This time we’re going to paint in the details!
Let’s finish up the primer that we skimmed over last time!

1. How to paint the clouds

First, let’s decide on the color of the clouds.
First, we need to decide on the color of the clouds. You can easily create the cloud color by drawing a single line with a fuzzy brush and then using an eyedropper.

Then place the color from the darkest color to the left side of the shadow as shown in ①.
The second color is placed at ②, and the lightest color is placed at ③ to blend in.
It might be a good idea to consciously leave the lightest part of the image white.

Next, trace the pure white areas with the cloud brush and add fuzzy shapes to make it look more like a cloud.
At this time, trace the remaining white parts of the cloud to emphasize them more.

Especially in the upper right corner of the large cloud, I want to make the colors clearer, so I use a smaller brush and draw in more detail.

For the clouds on the left and right edges, increase the brush size, touch them with a gentle touch to make them fuzzy, and the eye will go to the big cloud in the middle for effect!

The clouds are now complete!

 

2. 3D effect of the mountains

Next, for the mountains, I’ll use a flat brush!
Place a bluish shadow on the left half, which will be the shadow.
Instead of simply placing a dark green, place a bluish color to create a sense of air.

Use the eraser and shape the mountain at the same time.

Blend the colors you have placed, and increase the shadows as well, keeping in mind the unevenness of the mountains.

Place another lighter color and blend it in the same way as before.
When blending, gently trace the border with the darker color to get the best results!


Since the 3D effect was not quite there, I placed the color on the right side where the light hits and blended it again in the same way.
To make the edges of the mountains clearer, trace them with a darker shadow color to give them more shape.

Using the same drawing method, draw in the mountains on the left and behind.
Since the color base is already done, put light and dark colors, blend them, and repeat.
The back mountain is farther away, so you can’t see the details, so it’s better to paint less than the front mountain.

The mountain is now complete!

 

3. How to draw in trees and grasses

Now, let’s move on to the bottom half of the plant.
Since I had only placed the colors once in the primer, let’s start shaping them.

The trees at the back of the house and around the house should be jagged to resemble conifers, and the narrow path between the rice fields should be thickened a bit.
(Attention!
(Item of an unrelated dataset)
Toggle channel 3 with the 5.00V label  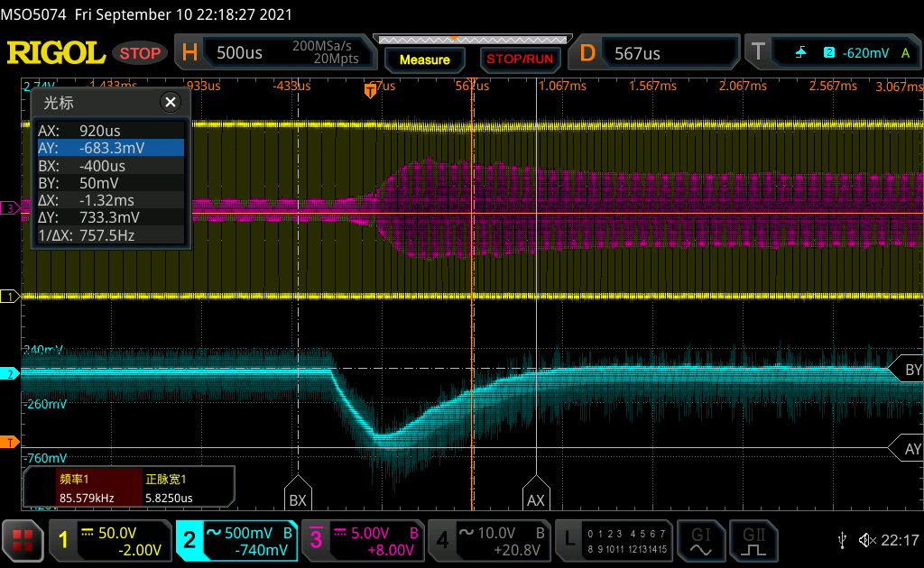pyautogui.click(x=363, y=540)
There are separate layers, so make sure you don’t draw on different layers by mistake!

Place a bright color on the innermost trees.
Place them jaggedly and blend them in the same way as the mountains.
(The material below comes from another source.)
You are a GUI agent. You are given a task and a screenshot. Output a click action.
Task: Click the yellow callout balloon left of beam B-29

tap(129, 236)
We will also place bright colors on the trees around the house.

The trees were not dark enough, so I added shadows around the left side.
In the rice paddies, I used a thin brush to add lines along the path.
I blended the colors in the center of the path, and put darker colors on the path to make it look like soil.

Next, let’s add more weeds to the center path.
Use a watercolor brush for weeds to grow them along the path, one by one, starting with the darkest color first.

This is what it looks like when you grow it all over.
The further back you go, the smaller it gets and the lighter the color becomes.
The more vigorously you draw it, the more it looks like grass. to express the grassiness.

Paint a brighter yellow-green over the top in the same way.
It looks better if you draw it in such a way that it hides the edge of the darker grass you just drew.

A little bit of grass grows on the ground in the center of the path.

 

4. How to draw a house

This time I’ve hidden the house with trees so that we don’t have to think too hard about the shape of the house.
Only the roof is visible, so let’s start shaping it.

The triangular pillars of the roof are represented while painting flat.

Then add a brighter color to the border to give it a three-dimensional effect, lighten the right side of the roof, and add lines to give it a roof-like appearance.

Here’s what the whole thing will look like when the house is finished!

As a final touch, the trees under the mountain and around the house

And it’s done!
Good job so far!
I hope you have a better understanding of some of the sceneries that you may have been reluctant to take on, if you look at the explanations one by one.

I hope you’ll give it a try!

 

5. Difference: Autumn scenery

Finally, I’ll show you how to draw autumn as a difference.
What’s clearly different from summer is the overall color, clouds, rice paddies, and grass.

Let’s get right to it!

This time, I’m going to create a summer image and then edit it to make it autumn, but of course you can use the same method as for summer, using orange for the mountains and trees from the start.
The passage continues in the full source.